Akram Shahab, 32, a Shi’ite in Diyala’s Saadiya district, fled with his family last June when Islamic State were about to overrun the town.
He heard from a Sunni neighbor that a jihadist family had moved in. For Shahab it was a relief his house was not blown up.
But after Iraqi militias and security forces kicked Islamic State out of Saadiya in November, Shahab was stunned to learn that the militias had burned his house assuming it was a terrorist’s.
The next day, Shahab went with Shi’ite militiamen to inspect the ruins.
“I blamed the militia members at the scene for burning my house and they defended themselves, saying how could they tell a Sunni house from a Shi’ite house.”

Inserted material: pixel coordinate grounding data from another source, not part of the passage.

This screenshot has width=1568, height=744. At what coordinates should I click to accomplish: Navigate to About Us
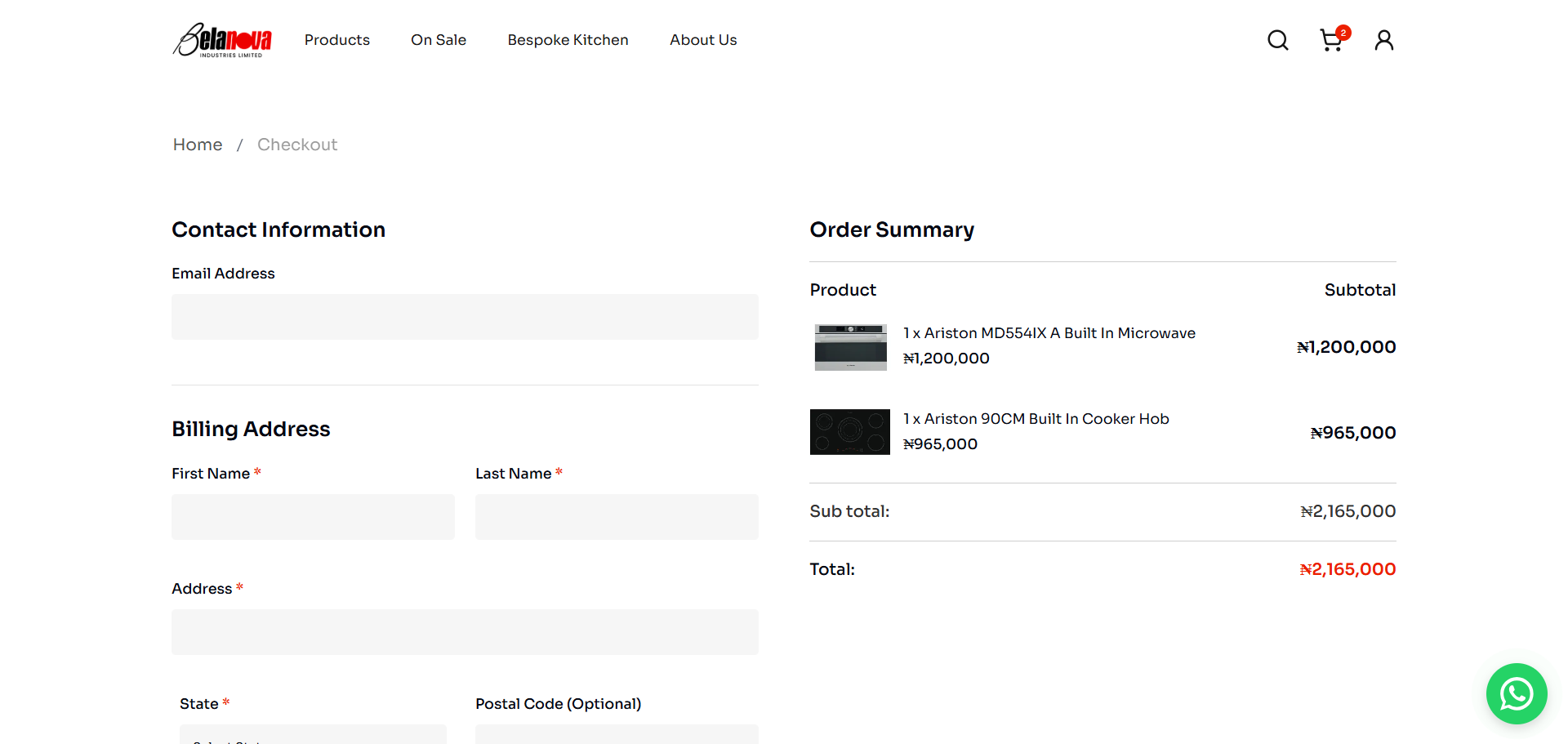(703, 40)
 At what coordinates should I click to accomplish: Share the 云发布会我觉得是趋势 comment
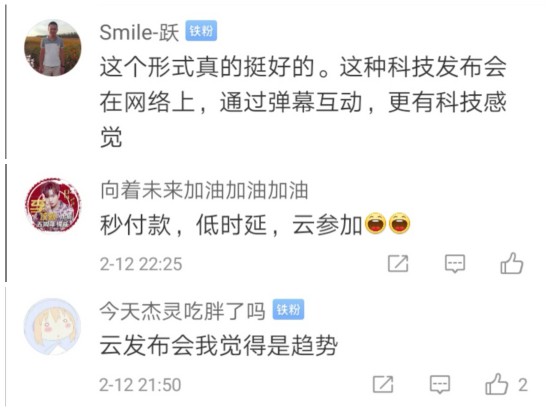point(383,385)
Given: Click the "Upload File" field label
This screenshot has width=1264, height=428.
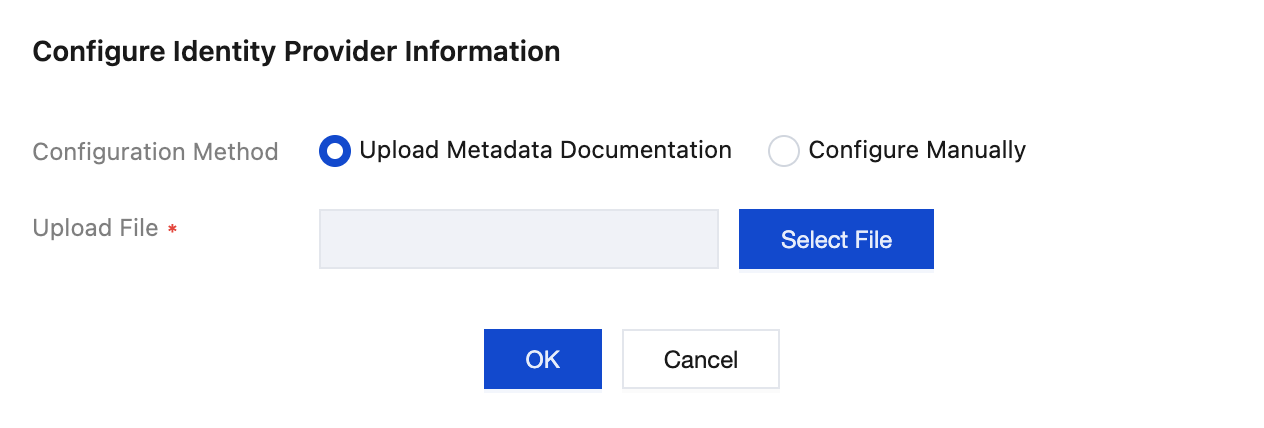Looking at the screenshot, I should 95,228.
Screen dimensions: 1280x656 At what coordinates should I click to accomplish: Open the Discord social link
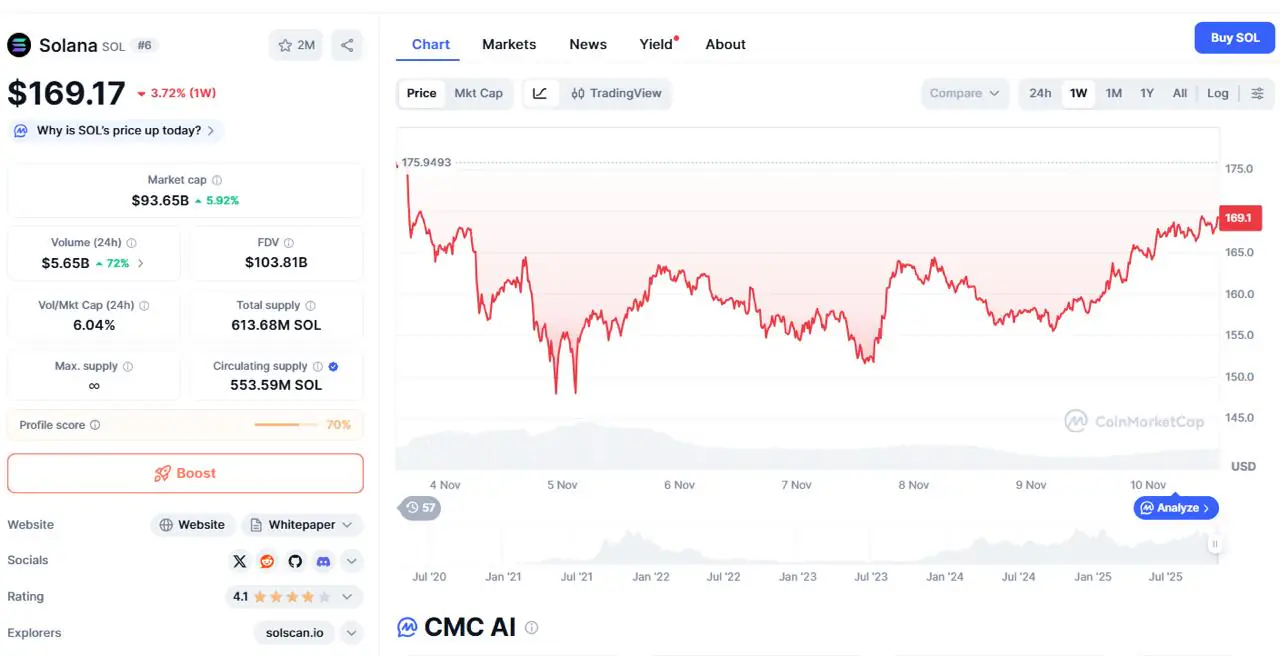pos(323,561)

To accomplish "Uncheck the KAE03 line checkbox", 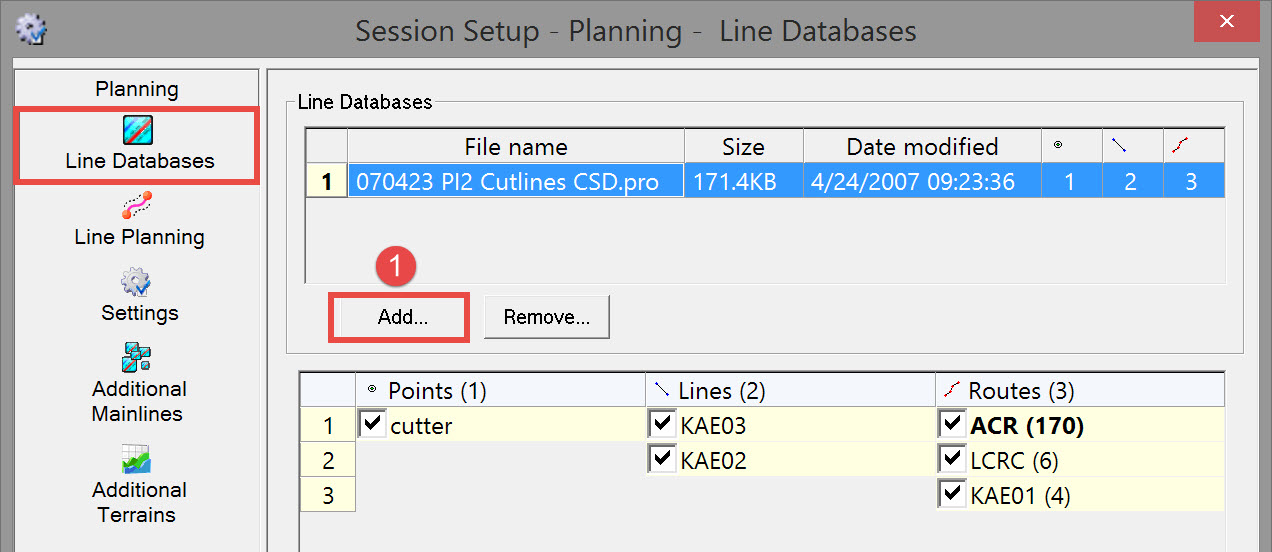I will [x=661, y=424].
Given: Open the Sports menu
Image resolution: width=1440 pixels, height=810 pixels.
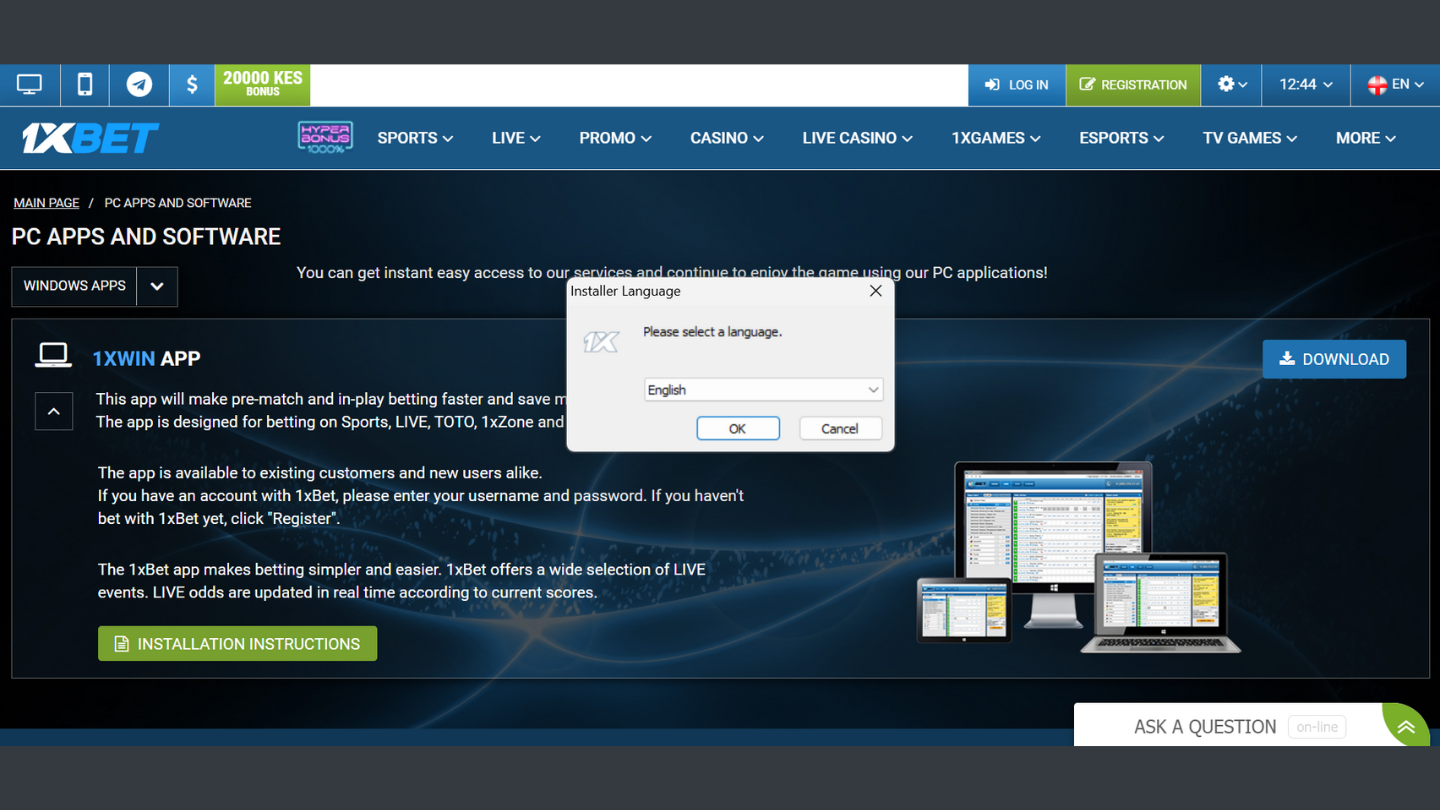Looking at the screenshot, I should click(415, 138).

Shahab, who comes from a family with both Shi’ite and Sunni relatives, said he managed to save his Sunni aunt’s house by telling the militia she belonged to their sect.
“They spray-painted (Shi’ite) on the gate to alert the other militia groups,” he said.
“They told me,‘We need to clean your town from those germs who supported Islamic State. You might have lost your house but as a Shi’ite you will live with your head high from now on’.”
Not only are homes being demolished, but new infrastructure is being built.
A Shi’ite paramilitary organization is constructing a road to strengthen its positions across the mixed areas of Diyala and neighboring Salahuddin province.
The Badr Organization, a leading political party and militia with ties to Iran, is supervising the new road, which leads to Samarra.
It means Badr can resupply troops guarding Samarra, currently surrounded by Islamic State.
The 35 km road will also allow Shi’ite pilgrims from Iran to visit Samarra, one of Shi’ite Islam’s most sacred shrines.
On a recent day, in olive green sweater and commander’s cap, Badr Organization chief Hadi al-Amri toured the 35 km road.
Arguably the most popular Shi’ite politician in Iraq for defending Diyala, Amri placed orange work cones on the ground and directed bulldozers.
“The road is of strategic importance to finish off Islamic State in the outskirts of Diyala and to put pressure on them in Salahuddin,” said Badr lawmaker Mohammed Naji.
“Hadi Amri suggested this road and he supervises it daily in spite of the dangers.”
Senior Iraqi politicians say Amri is the commander closest to Iran on the battlefield.
Amri’s new project — the Samarra road — passes through one trouble spot: an area called Hawi, which Badr considers to be filled with Islamic State cells.
“We have started neutralizing the villages, putting guards on the road,” Naji said. “We have not displaced the people there. We put forces there to make sure Islamic State cannot enter the villages.”